Judgment :- This Civil Revision Petition arises out of order, dated 20.10.2014, in I.A.No.296 of 2014 in O.S.No.137 of 2005 on the file of Junior Civil Judge, Ibrahimpatan, Ranga Reddy District. I have heard Sri M.Venkat Narayana Reddy, learned counsel for the petitioners and Sri Amarnath Goud Thodupunuri, learned counsel for the respondents. The petitioners have filed the above-mentioned suit for cancellation of registered sale deed bearing No.1828/1994, dated 12.08.1994, in favour of the respondents and also for perpetual injunction restraining the respondents and their agents from interfering with the suit schedule properties. During the trial, the respondents have adduced documentary evidence including Exs.B-14, 16 and 17, which are pattadar passbooks and pahanies. After completion of trial, the case underwent several adjournments for arguments. While so, in the midst of the arguments, the petitioners filed I.A.No.296 of 2014 under Order VI Rule 17 read with Section 151 of the Code of Civil Procedure for amendment of plaint to claim the relief of declaration of title and also for the relief of correction of record of rights in favour of the petitioners. The respondents have resisted the said application. By order, dated 20.10.2014, the lower Court has dismissed the I.A. filed by the petitioners. The main plank on which the petitioners have filed the application for amendment is that the respondents have created Exs.B-14, 16 and 17 during the pendency of the suit and that therefore it has become necessary for the petitioners to claim the relief of declaration of title and correction of entries in the record of rights. The lower Court in its detailed order has referred to the relevant facts and also assigned sound reasons for not permitting amendment. Order VI Rule-17 C.P.C. empowers the Court to allow either party to alter or amend his pleadings in such manner and on such terms as may be just, and all such amendments shall be made as may be necessary for the purpose of determining the real questions in controversy between the parties. However, under the proviso to the said Rule, the discretion of the Court to allow such amendments is curtailed in cases where trial has been commenced and in such cases, unless the Court is satisfied that in spite of due diligence, the party could not have filed the application for amendment before the commencement of trial, it cannot permit such amendment.

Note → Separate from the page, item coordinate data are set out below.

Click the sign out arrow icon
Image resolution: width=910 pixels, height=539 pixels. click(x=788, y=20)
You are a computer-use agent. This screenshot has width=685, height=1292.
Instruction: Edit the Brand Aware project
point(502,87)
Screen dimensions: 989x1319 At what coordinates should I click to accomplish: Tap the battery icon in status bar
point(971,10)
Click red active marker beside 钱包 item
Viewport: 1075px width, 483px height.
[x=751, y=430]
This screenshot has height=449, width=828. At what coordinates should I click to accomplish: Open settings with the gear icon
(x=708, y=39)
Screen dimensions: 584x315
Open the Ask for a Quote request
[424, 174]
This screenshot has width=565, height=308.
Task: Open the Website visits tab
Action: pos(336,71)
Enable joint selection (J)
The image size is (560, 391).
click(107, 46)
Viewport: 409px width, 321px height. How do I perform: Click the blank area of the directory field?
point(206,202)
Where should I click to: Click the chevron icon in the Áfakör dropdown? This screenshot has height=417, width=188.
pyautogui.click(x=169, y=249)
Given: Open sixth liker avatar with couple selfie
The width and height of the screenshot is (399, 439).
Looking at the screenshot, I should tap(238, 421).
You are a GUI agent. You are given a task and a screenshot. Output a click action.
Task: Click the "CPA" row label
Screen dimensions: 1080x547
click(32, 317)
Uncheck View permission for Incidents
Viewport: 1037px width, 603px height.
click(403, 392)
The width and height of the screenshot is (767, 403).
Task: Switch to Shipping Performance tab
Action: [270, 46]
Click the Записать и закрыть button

In the instant case, not only that the trial was commenced but also the same was concluded long back. In the counter-affidavit filed on behalf of the respondents, they have pleaded that after completion of the arguments, with the request of the petitioners, the case was adjourned for further arguments and that since 10.07.2013, the petitioners have taken more than 20 adjournments on one pretext or the other for prolonging the litigation. No rejoinder is filed by the petitioners controverting this allegation. In the affidavit, filed in support of the application, all that the petitioners have averred is that the cause of action for seeking the relief of declaration of title has arisen in view of the fact that respondent Nos.1, 3 and 4 have got wrongly entered their names in the patta column against the suit schedule property in the pahanies from the years 2005-06 onwards. The pahani being a public record, the petitioners cannot feign ignorance of alteration of entries therein, which on their own showing has taken place since the year 2005-06. Having filed the suit in the year 2005, I do not find any reason whatsoever for the petitioners not to have sought the proposed amendments within a reasonable time after the filing of the suit. As rightly observed by the lower Court, since the respondents have been strongly asserting their title over the suit schedule property, the petitioners should have claimed the relief of declaration of title in the beginning itself. Even if for any reason there was a bona fide lapse on the part of the petitioners to claim such a relief initially, at least after the entries in the revenue record were altered in favour of the respondents in the year 2005-06, they should have come out with the application for amendment. It appears Exs.B-6 to B-17 were marked as far back as the year 2012. At least within a reasonable time of marking those documents, the petitioners should have filed the application for amendment. They have slept over various stages for a period of ten years and leisurely filed the application for amendment after completion of the trial and more than one year after commencement of the arguments. These facts would clinchingly establish that the mandatory requirement of satisfying the Court, that despite due diligence, they could not have filed the application for amendment earlier, has not been satisfied by the petitioners.
These facts would clinchingly establish that the mandatory requirement of satisfying the Court, that despite due diligence, they could not have filed the application for amendment earlier, has not been satisfied by the petitioners. The lower Court has, therefore, rightly dismissed the application. Hence, I do not find any reason to interfere with the order of the lower Court. The Civil Revision Petition is, accordingly, dismissed. As a sequel to dismissal of the Civil Revision Petition, CRPMP.No.6176 of 2014 filed by the petitioners for interim relief is dismissed as infructuous.